~グローバリズムとローカリズムの共存社会に向けて~
高崎経済大学 地域政策学部地域づくり学科 髙橋 栄作 准教授
インターネット・イングリッシュ
インターネットを授業で利用して、生きた英語を学ぶ授業。
グループ研究
グローバル化に対応できる英語力の習得を目指す学生だけの反転授業を中心としたゼミ形式の授業。
プレゼンテーション・イングリッシュ
身の回りのこと、大学のこと、ふるさとのこと等を英語で発信できる人材を育成することを目的とする授業。
TOEIC入門/500
『CaLabo EX』を使用したTOEIC対策の授業。
高崎経済大学
1996年に日本初の地域政策学部を設立した高崎経済大学は、2002 年から「知の創造、知の継承、地域貢献」を理念に掲げ、英語教育とICT を融合させた教育環境の再整備を進めている。
〒370-0801
群馬県高崎市上並榎町1300番地
TEL 027-343-5417
英語教育や情報関連カリキュラムを準備
昨今の現代社会が求める若者像は大きく転換している。
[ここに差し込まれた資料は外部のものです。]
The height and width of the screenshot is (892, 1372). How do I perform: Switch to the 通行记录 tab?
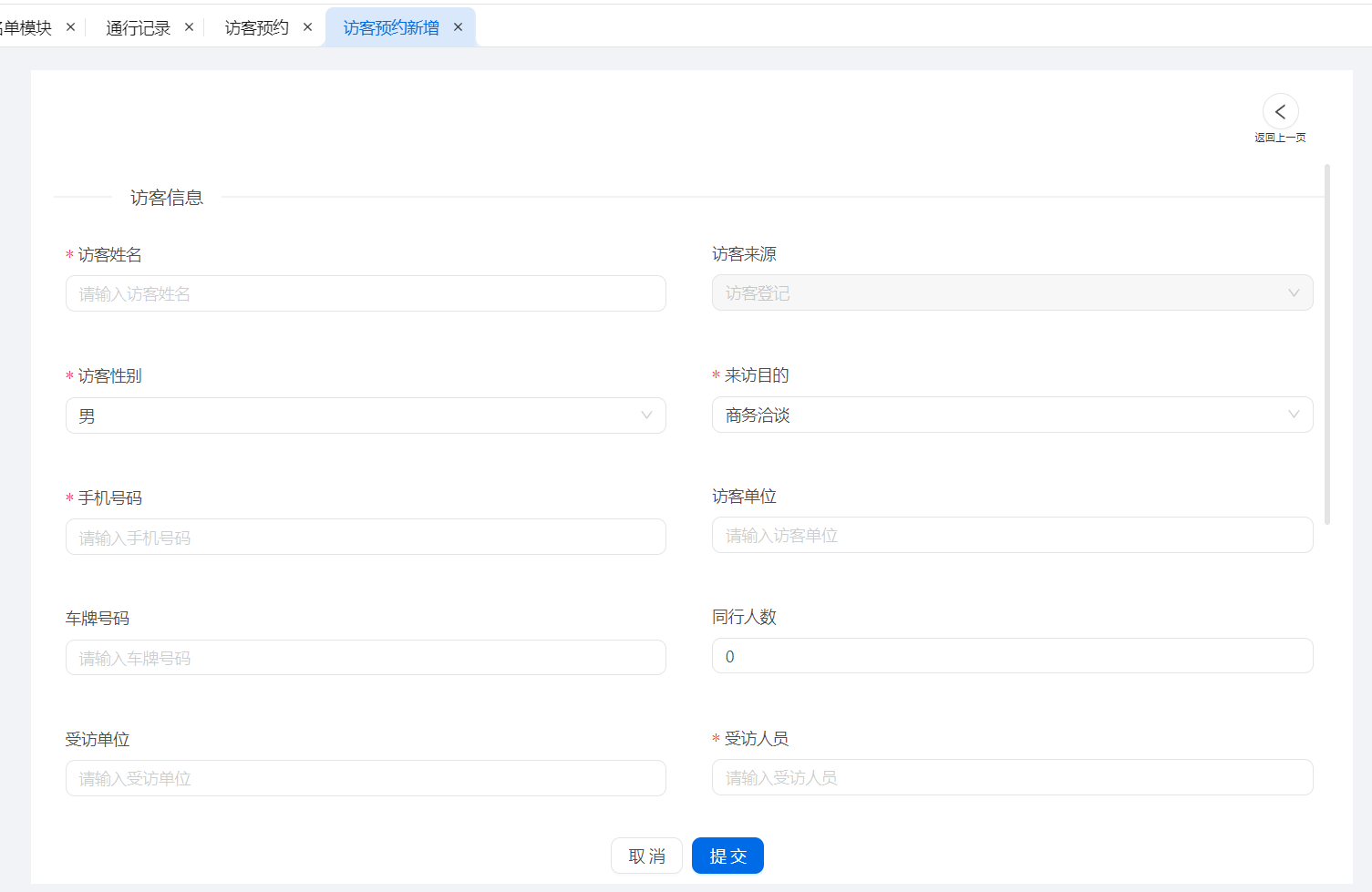(x=138, y=28)
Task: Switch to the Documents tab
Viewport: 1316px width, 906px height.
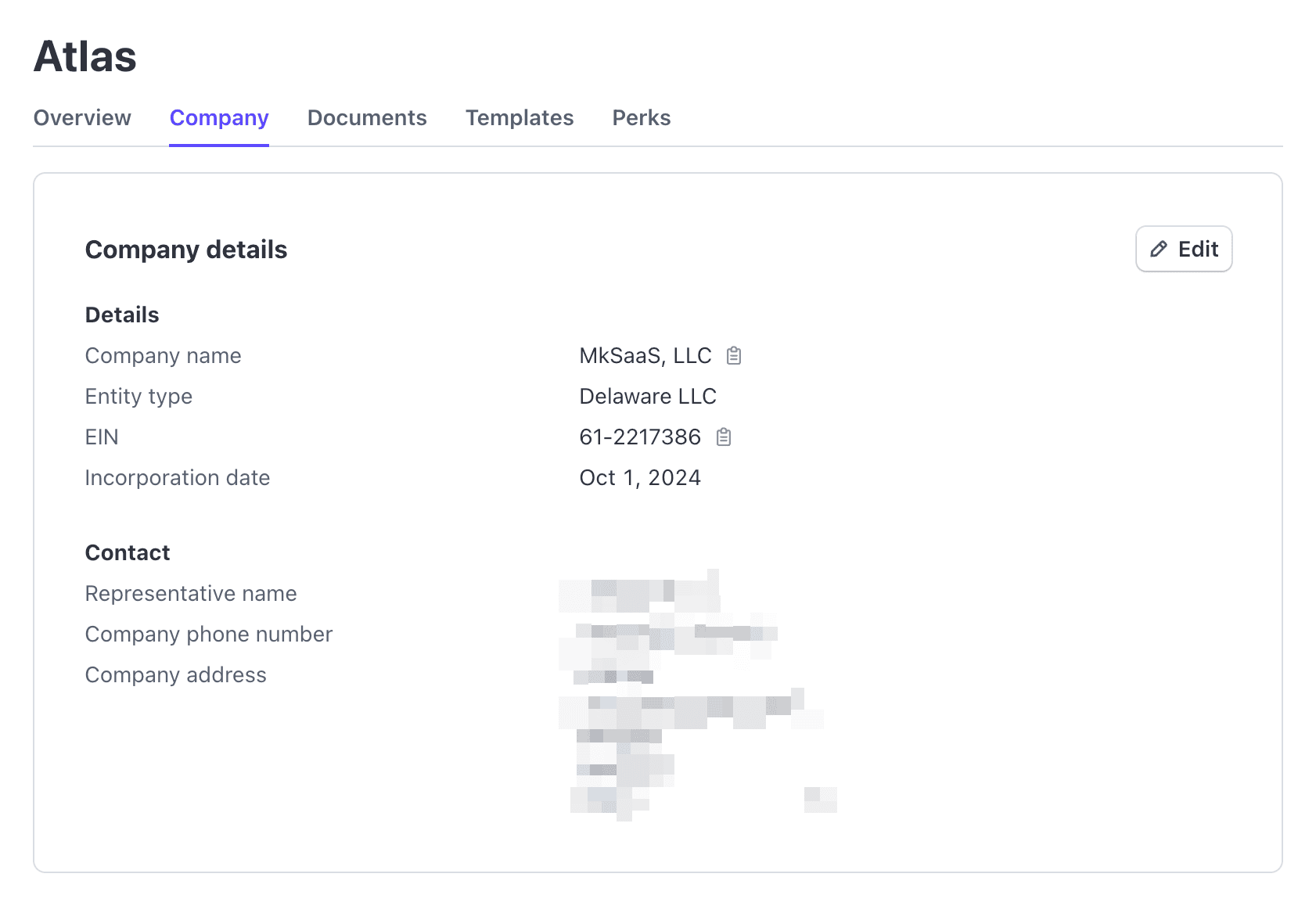Action: coord(367,118)
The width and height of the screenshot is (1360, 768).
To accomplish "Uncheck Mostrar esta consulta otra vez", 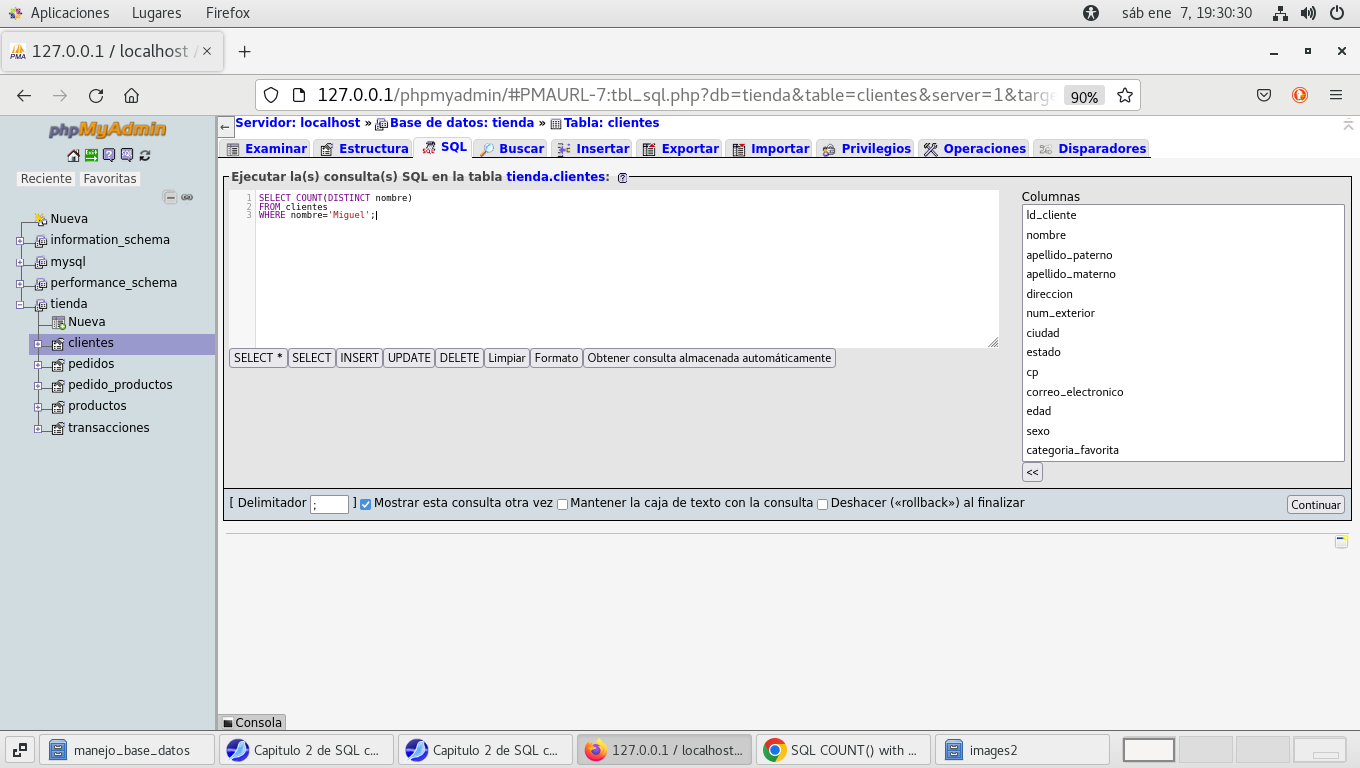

企業では、グローバル社会に向けて、専門性の高い企画力・コミュニケーション能力のある人材を、地域では、コミュニティ再生を課題とし、協働力・参画力・地域とのネットワーク力がある人材を求めている。
高崎経済大学では、こうした背景からグローバリズムとローカリズムの共存社会において、海外製品との競争や、地方市街地の衰退、農山村地域の過疎化といった地域産業の抱える諸問題に、幅広い視野と深い知識を持って対応できる「地域リーダー」の育成を目指している。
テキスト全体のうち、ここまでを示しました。